Ketika tulisan True dimuat di Melody Maker, benar saja, atensi segera diarahkan ke Seattle. Band-band di sana menjadi sorotan. Dari sekian band yang dipromosikan, ada satu-dua yang menonjol secara kualitas, sisanya seperti halnya punk, payah. Butuh angle khusus dari penulis untuk bisa meng-ekspose wajah satu-dua tersebut, dan menempatkan sisanya di kaum penggembira. Mengacu ke istilah "the scene and the pit", True butuh wajah the scene, sebelum mengekspose the pit-nya.
The scene harus diceritakan, the pit harus dirasakan.
All hell breaks loose. Wajah skena Seattle diterima pasar, lalu "the pit"-nya juga keciprat getah. Grunge mendunia dan menjadi tren global. Masuk ke Indonesia pada medio 1990-an, lalu mengakar dan tinggal sampai sekarang. Hanya saja, yang masuk ke sini adalah "the pit"-nya, tanpa ada wajah "the scene" yang bisa menyelamatkan. Bisa dibilang selama medio 1990-an hingga medio 2000-an, skena grunge lokal lumayan garing diceritakan lantaran absennya the scene ini.
Berselang sedekade, grunge di Indonesia tampak mulai bangkit. Beberapa band digadang menjadi the scene. Medio 2000-an, pergerakan beberapa band grunge potensial mulai masuk ke interskena, atau (malah) sedikit tercebur ke komunikasi mainstream. Bila menjadikan preseden Seattle tahun 1988, maka skena ini tinggal membutuhkan juru pena untuk mengkomunikasikan kepada khalayak mainstream. Mereka butuh mencari Everett True dan Melody Maker.
Mungkin skena ini sudah menemukan True-nya. Dalam wujud pengamat dan penikmat musik, Eko "Wustuk" Prabowo. Pengamatan dari pinggir panggung diwujudkan dalam catatan-catatan yang dimuat dalam blog-nya sejak medio 2000-an.

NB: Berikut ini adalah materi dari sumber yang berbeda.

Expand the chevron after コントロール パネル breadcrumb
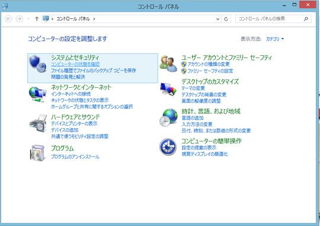 tap(94, 19)
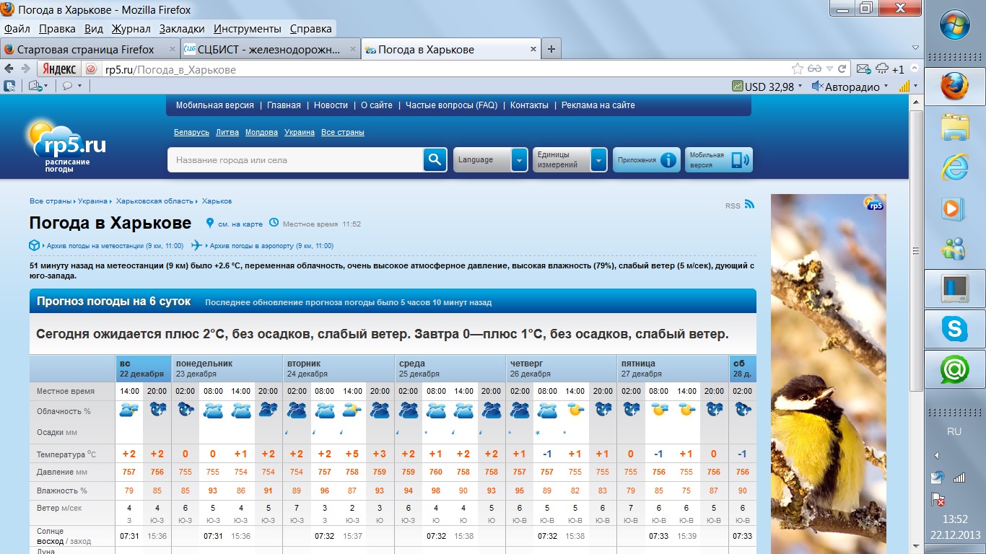Follow the Украина country link
This screenshot has width=986, height=554.
[x=299, y=133]
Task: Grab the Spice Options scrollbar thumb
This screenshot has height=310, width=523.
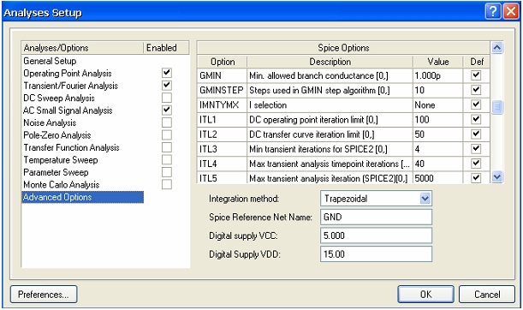Action: click(497, 107)
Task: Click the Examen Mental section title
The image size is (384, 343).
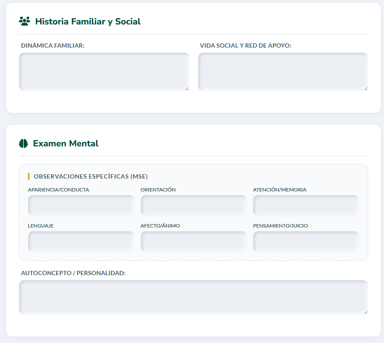Action: click(x=66, y=143)
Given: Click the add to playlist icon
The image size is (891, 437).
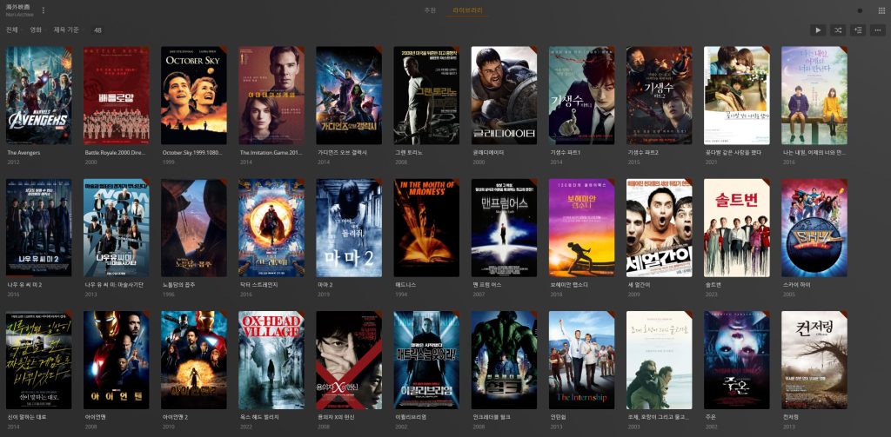Looking at the screenshot, I should [858, 30].
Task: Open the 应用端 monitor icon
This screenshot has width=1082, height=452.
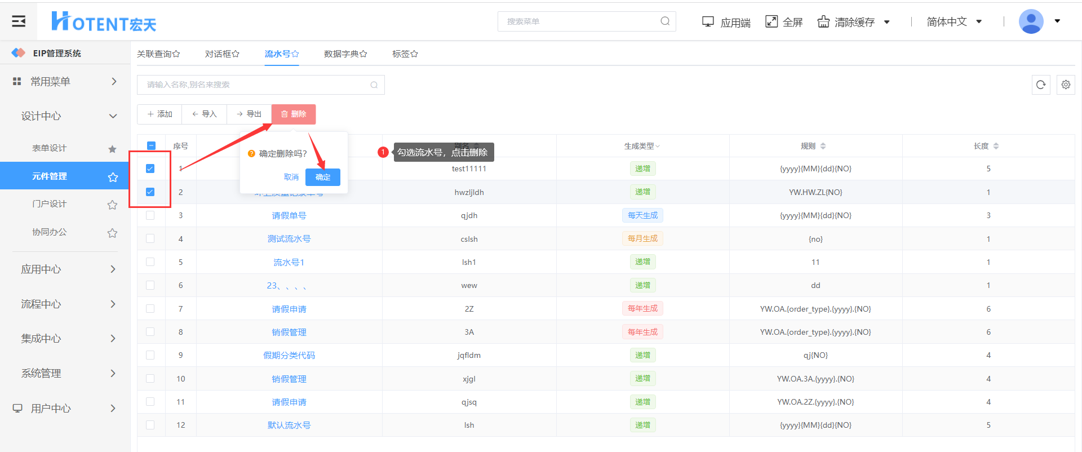Action: click(708, 21)
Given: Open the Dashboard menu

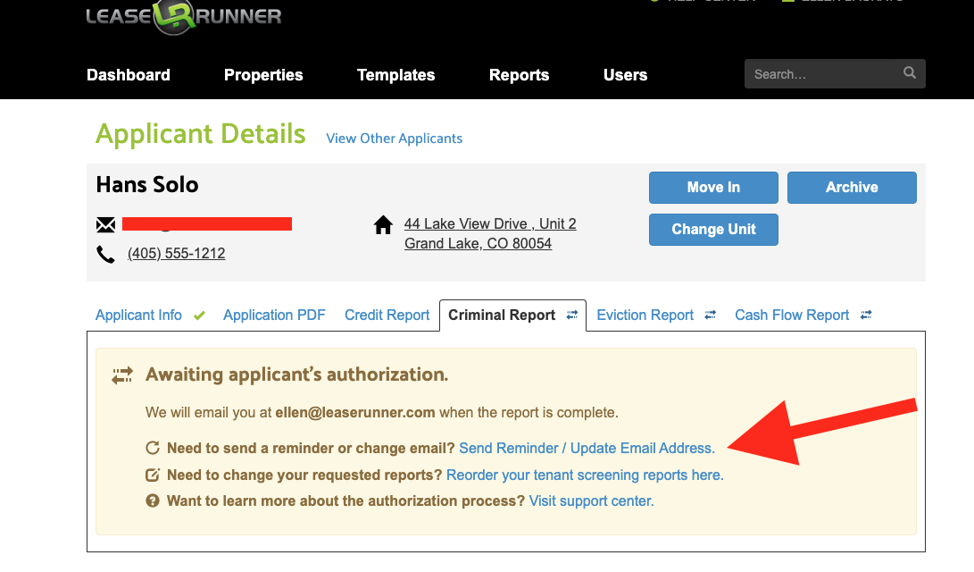Looking at the screenshot, I should click(128, 75).
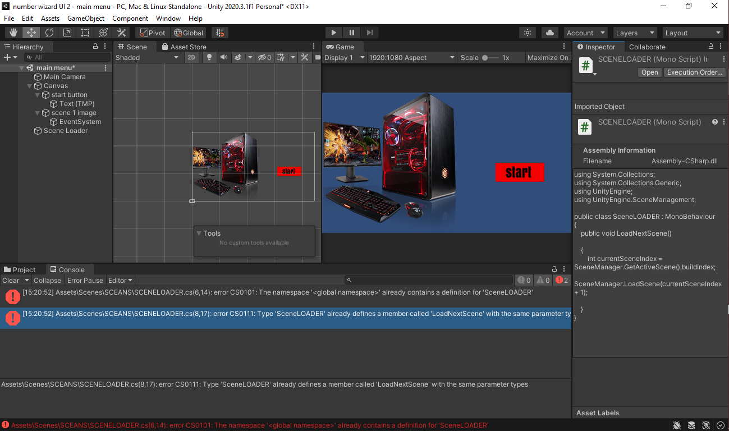This screenshot has height=431, width=729.
Task: Open the Shaded draw mode dropdown
Action: tap(148, 57)
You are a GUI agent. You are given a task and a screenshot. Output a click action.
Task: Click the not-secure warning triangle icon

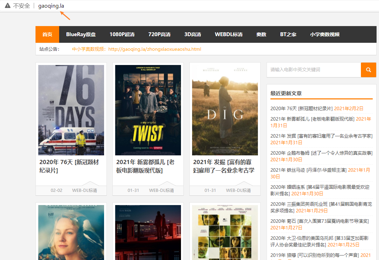point(8,6)
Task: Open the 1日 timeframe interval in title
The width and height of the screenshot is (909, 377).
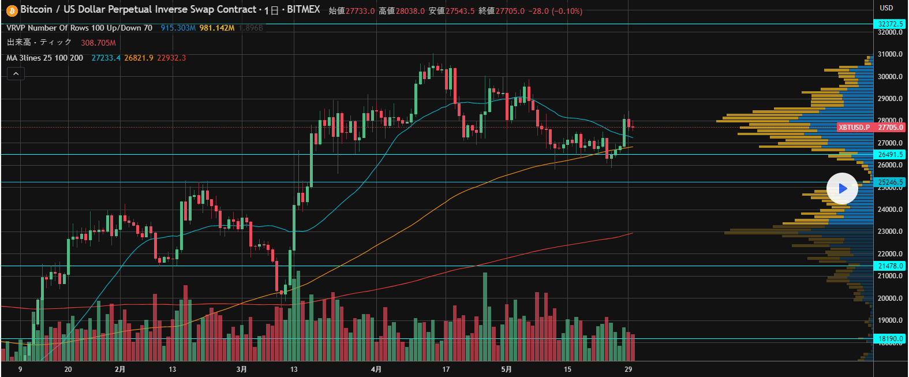Action: tap(271, 10)
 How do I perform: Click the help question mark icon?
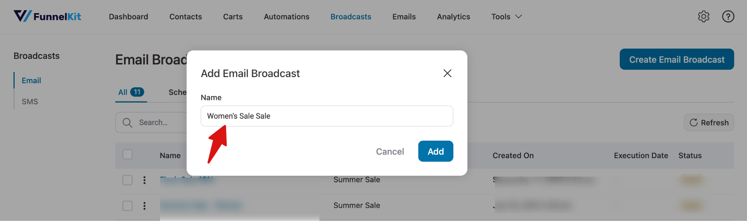728,16
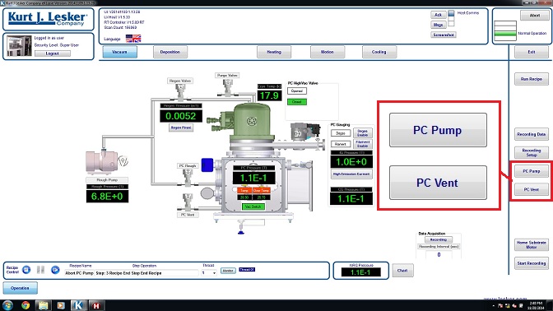Click the green Vac Switch indicator

[253, 207]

Pada tahun 2014 ini, catatan tersebut kemudian dikumpulkan dalam satu literatur pustaka yang dikemas ciamik, dengan tata letak serius dan desain sampul yang sangat oke.
Membaca tulisan Wustuk, memang mengingatkan kepada jurnalisme Britania Raya. Semangat untuk mengangkat, dengan gaya yang kadang larger than life. Sangat tepat bagi skena yang selama ini mati suri. Yang diangkat di buku tersebut, mungkin akan digugat oleh (sebagian) pegiat skena grunge, karena coverage-nya tidak menyeluruh. Tapi sekali lagi, skena ini butuh bahan cerita. Dan dari keterbatasan the scene, butuh orang seperti Wustuk yang bisa bercerita sekaligus sebagai kehumasannya (PR). Apalagi literatur musik sangat jarang, dan nyaris literatur grunge tidak ada. Skena ini juga butuh ekspose ke luar. Dan yang paling baik adalah mengulas the scene-nya terlebih dahulu, seperti kisah sukses True dan Seattle scene.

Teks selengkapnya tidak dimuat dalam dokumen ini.